A manufacturer must decide whether to extend credit to a retailer who would like to open an account with the firm. Past experience with new accounts indicates that 45% are high-risk customers, 35% are moderaterisk customers, and 20% are low-risk customers. If credit is extended, the manufacturer can expect to lose $60,000 with a high-risk customer, make $50,000 with a moderate-risk customer, and make $100,000 with a low-risk customer. If the manufacturer decides not to
extend credit to a customer, the manufacturer neither makes nor loses any money. Prior to making a credit extension decision, the manufacturer can obtain a credit rating report on the retailer at a cost of $2000.

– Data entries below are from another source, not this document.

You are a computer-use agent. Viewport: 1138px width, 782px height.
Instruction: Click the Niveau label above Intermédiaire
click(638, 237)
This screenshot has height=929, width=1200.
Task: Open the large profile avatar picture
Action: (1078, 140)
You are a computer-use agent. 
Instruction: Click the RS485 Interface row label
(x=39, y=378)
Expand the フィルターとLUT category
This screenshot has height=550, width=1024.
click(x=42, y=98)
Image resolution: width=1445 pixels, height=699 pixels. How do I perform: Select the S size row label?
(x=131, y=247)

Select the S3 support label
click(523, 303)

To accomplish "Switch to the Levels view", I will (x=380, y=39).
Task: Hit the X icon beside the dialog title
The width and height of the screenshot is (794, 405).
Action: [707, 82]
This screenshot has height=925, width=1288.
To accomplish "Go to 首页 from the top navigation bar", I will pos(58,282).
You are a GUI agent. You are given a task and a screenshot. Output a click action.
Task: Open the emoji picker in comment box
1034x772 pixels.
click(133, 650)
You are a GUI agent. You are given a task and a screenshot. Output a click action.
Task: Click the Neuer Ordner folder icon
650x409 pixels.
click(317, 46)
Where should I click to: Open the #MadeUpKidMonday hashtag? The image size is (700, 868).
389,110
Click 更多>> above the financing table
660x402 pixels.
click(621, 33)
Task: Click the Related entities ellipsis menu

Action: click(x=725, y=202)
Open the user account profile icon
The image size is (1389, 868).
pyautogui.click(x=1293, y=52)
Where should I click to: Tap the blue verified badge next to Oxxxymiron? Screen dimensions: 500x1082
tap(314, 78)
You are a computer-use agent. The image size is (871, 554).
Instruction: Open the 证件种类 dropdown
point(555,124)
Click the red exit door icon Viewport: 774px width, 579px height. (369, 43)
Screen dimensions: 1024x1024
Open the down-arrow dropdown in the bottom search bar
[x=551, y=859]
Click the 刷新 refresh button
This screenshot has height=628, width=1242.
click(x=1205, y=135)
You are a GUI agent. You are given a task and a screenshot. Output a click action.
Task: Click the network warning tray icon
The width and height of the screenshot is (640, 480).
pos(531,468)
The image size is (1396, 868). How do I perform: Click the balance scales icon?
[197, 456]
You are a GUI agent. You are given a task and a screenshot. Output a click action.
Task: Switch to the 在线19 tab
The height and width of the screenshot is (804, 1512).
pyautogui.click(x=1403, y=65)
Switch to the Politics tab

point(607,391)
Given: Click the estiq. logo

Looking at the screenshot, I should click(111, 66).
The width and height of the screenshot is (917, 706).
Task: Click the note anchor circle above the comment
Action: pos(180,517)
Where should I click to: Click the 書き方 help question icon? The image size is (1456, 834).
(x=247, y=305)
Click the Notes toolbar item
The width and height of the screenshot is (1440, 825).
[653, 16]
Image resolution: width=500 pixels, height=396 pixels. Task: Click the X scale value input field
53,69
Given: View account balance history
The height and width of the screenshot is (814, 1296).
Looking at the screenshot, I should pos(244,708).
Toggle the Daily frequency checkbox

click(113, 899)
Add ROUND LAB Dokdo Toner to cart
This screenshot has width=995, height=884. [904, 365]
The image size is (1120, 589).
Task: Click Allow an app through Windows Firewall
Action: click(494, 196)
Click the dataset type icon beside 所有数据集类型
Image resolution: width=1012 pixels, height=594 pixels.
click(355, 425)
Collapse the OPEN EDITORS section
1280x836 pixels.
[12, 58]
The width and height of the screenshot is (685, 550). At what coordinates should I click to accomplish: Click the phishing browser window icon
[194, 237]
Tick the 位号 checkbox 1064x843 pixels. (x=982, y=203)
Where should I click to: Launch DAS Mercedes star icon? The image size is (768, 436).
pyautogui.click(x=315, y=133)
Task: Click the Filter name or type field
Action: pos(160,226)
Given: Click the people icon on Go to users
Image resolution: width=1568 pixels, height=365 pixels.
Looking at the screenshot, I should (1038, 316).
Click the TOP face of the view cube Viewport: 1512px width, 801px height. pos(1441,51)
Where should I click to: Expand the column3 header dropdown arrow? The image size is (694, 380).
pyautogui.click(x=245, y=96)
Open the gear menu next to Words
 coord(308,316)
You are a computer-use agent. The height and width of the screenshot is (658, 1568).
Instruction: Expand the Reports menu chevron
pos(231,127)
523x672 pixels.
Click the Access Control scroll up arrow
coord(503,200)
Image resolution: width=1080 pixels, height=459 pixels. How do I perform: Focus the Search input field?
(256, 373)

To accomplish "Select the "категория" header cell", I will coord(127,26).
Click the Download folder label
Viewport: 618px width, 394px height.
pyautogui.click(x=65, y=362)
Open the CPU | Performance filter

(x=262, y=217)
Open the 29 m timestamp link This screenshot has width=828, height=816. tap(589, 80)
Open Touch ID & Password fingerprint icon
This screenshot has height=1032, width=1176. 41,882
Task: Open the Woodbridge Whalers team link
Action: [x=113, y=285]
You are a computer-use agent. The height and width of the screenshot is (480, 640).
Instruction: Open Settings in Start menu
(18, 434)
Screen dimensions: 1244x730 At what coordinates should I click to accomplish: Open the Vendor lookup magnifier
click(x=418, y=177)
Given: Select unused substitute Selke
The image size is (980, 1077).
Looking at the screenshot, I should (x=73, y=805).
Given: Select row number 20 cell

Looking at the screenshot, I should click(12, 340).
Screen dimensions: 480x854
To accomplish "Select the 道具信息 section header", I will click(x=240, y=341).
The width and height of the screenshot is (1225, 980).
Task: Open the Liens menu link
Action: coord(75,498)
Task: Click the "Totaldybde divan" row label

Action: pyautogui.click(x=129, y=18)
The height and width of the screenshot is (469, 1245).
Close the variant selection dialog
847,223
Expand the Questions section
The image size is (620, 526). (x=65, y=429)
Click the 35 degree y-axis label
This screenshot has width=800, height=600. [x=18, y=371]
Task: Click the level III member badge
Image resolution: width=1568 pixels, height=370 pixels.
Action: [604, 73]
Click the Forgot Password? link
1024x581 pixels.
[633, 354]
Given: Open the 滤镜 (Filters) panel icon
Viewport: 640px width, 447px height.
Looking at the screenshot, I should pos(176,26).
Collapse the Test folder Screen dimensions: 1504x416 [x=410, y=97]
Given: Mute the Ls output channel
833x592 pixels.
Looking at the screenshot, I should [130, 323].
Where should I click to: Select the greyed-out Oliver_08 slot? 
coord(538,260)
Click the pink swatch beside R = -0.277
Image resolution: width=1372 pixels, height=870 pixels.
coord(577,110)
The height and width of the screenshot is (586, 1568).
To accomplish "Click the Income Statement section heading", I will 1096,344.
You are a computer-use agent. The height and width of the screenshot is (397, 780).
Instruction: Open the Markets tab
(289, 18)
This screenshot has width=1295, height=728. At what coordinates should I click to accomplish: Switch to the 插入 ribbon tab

The credit agency concedes that its rating procedure is not completely reliable. In particular, the credit rating procedure will rate a low-risk customer as a moderaterisk customer with probability 0.10 and as a high-risk customer with probability 0.05. Similarly, the given rating procedure will rate a moderate-risk customer as a low-risk customer with probability 0.06 and as a high-risk customer with probability 0.07. Finally, the rating procedure will rate a high-risk customer as a low-risk customer with probability 0.01 and as a moderate-risk customer with probability 0.05. Find the strategy that maximizes the manufacturer’s expected net earnings. (Note: If you set up the input section of your spreadsheet in the right way, you will be able to perform all of the Bayes’ rule calculations with a couple of copyable formulas.). Also, make sure to compute and interpret EVSI for this decision problem. (hint:
Optimal net earnings = $31,655)